Simultaneously, I became less diligent about my daily meditation practice. Unconsciously, I think that I knew that if I sat still for long, grief and despair would catch up with me. Anxiety mounted as I tried to stay busy, positive, and focused on service to others.
This past Saturday morning, I awoke at 5am, unable to fall back asleep. I decided to spend the next couple of hours journaling, meditating, and doing mindful yoga. The discomfort was immense. I had a strong urge to get on my computer and start DOING SOMETHING. But I disciplined myself to stay present until 7am.
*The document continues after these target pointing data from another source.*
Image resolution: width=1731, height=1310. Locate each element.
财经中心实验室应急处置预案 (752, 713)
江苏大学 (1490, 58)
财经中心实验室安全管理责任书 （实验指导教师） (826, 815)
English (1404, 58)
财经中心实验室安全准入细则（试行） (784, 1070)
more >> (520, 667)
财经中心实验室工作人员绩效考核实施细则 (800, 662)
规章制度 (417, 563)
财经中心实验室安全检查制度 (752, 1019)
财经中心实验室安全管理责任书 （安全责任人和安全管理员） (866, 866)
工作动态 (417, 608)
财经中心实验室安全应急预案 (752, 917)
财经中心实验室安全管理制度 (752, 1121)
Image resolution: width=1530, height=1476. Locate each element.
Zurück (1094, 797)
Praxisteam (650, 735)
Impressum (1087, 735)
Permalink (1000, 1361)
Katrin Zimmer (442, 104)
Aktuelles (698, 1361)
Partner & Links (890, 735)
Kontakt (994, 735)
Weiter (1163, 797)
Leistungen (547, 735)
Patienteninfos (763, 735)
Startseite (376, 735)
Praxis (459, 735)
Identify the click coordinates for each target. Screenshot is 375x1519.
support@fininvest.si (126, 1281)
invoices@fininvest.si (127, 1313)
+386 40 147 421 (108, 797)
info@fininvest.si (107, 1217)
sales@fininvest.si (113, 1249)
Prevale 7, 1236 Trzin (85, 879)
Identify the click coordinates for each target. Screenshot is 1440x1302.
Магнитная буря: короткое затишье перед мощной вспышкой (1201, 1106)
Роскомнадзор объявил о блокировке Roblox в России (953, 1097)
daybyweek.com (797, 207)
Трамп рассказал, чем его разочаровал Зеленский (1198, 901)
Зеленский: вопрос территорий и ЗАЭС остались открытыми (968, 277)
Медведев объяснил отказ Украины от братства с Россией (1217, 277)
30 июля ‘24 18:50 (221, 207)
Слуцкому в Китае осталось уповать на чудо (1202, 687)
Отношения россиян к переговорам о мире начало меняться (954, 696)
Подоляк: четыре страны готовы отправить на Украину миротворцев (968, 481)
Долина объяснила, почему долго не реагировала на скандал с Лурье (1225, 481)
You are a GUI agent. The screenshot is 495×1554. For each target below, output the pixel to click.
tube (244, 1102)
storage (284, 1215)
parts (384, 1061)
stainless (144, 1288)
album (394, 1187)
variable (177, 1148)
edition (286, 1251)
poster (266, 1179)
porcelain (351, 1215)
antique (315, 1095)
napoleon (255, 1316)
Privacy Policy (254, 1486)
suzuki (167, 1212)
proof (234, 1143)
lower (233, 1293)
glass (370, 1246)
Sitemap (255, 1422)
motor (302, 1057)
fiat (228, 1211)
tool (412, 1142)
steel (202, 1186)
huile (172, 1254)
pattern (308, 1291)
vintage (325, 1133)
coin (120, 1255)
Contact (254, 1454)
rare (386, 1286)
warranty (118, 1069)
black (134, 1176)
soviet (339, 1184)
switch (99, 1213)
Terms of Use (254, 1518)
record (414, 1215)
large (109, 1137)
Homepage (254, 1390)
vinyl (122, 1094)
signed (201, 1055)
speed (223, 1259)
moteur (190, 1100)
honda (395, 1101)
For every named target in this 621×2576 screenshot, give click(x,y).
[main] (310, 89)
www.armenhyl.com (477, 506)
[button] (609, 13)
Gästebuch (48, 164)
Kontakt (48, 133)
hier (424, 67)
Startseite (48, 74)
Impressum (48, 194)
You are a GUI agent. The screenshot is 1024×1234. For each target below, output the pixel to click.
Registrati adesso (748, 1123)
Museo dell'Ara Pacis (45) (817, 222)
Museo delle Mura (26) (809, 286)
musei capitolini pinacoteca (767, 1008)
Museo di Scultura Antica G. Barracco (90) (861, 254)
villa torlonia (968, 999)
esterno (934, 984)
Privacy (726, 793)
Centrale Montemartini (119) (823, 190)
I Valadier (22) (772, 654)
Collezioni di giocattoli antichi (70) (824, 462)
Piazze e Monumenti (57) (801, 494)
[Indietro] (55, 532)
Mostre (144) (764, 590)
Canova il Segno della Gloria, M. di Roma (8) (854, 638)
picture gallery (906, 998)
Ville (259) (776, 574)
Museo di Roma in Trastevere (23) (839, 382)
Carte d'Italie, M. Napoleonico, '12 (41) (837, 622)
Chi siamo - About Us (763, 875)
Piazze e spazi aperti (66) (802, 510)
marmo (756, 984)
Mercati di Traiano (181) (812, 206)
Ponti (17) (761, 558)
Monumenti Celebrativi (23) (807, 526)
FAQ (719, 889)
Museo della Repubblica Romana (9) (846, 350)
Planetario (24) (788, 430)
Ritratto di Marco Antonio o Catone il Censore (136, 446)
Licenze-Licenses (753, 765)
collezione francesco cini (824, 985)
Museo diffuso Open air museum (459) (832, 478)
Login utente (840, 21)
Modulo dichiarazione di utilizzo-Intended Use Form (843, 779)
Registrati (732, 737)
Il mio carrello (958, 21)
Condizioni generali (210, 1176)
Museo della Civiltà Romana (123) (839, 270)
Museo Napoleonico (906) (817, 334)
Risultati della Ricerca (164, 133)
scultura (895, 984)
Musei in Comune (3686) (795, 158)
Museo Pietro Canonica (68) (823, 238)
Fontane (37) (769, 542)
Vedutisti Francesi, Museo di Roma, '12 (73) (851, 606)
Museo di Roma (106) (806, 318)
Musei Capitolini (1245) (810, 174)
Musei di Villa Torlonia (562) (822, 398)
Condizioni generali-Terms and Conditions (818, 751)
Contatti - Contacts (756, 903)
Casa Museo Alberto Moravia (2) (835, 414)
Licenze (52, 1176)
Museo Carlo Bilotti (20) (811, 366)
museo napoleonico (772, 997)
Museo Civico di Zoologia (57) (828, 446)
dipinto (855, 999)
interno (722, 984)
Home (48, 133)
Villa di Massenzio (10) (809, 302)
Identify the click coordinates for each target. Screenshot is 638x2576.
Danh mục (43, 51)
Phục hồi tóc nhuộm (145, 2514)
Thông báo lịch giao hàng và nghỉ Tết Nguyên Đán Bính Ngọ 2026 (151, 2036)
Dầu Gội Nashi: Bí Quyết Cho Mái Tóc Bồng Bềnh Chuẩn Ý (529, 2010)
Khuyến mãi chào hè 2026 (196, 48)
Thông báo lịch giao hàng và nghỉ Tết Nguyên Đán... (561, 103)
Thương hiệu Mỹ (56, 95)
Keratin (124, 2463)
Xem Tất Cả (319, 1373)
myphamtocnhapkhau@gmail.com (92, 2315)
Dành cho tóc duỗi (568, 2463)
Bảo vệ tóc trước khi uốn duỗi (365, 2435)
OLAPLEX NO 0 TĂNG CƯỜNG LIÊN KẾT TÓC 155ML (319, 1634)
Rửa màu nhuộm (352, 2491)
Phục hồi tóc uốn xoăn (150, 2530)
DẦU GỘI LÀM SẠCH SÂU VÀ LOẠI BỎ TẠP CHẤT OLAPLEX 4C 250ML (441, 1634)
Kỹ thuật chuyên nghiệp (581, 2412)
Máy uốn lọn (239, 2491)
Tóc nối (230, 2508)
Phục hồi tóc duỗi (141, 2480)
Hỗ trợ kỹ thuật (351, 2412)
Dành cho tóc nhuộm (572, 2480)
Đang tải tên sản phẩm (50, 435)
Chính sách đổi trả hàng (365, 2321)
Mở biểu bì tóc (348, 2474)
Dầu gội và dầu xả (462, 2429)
An hour later while I was making breakfast for my children, I suddenly broke down sobbing. I was crying because I felt so much empathy for all of the people struggling. This situation is somewhat challenging for me, and I offered myself compassion for that. Additionally, I am aware that there are many, many others who are suffering in big and small ways: people who are living alone and completely isolated from human touch, people who don’t have enough savings to cover their bills, people that might not have enough money to buy food, and people who are dying from this virus.
My children came into the kitchen to check on me, and I told them that I was crying because this situation is sad. It is really, really sad. The three of us hugged one another and mourned together in the kitchen for a period of time. I cried for a bit more, and then I went back to making pancakes. I noticed that I felt markedly less anxious after my tears.
During this pandemic, I am reminded that in addition to practicing gratitude, noticing what is good and being of service to others, we also need to create space to acknowledge and hold ourselves while we grieve. This situation is incredibly sad, and it is healthy and natural to mourn during these times of collective pain and social distancing. We can remember that we are not alone in our distress. We can both grieve and rise together.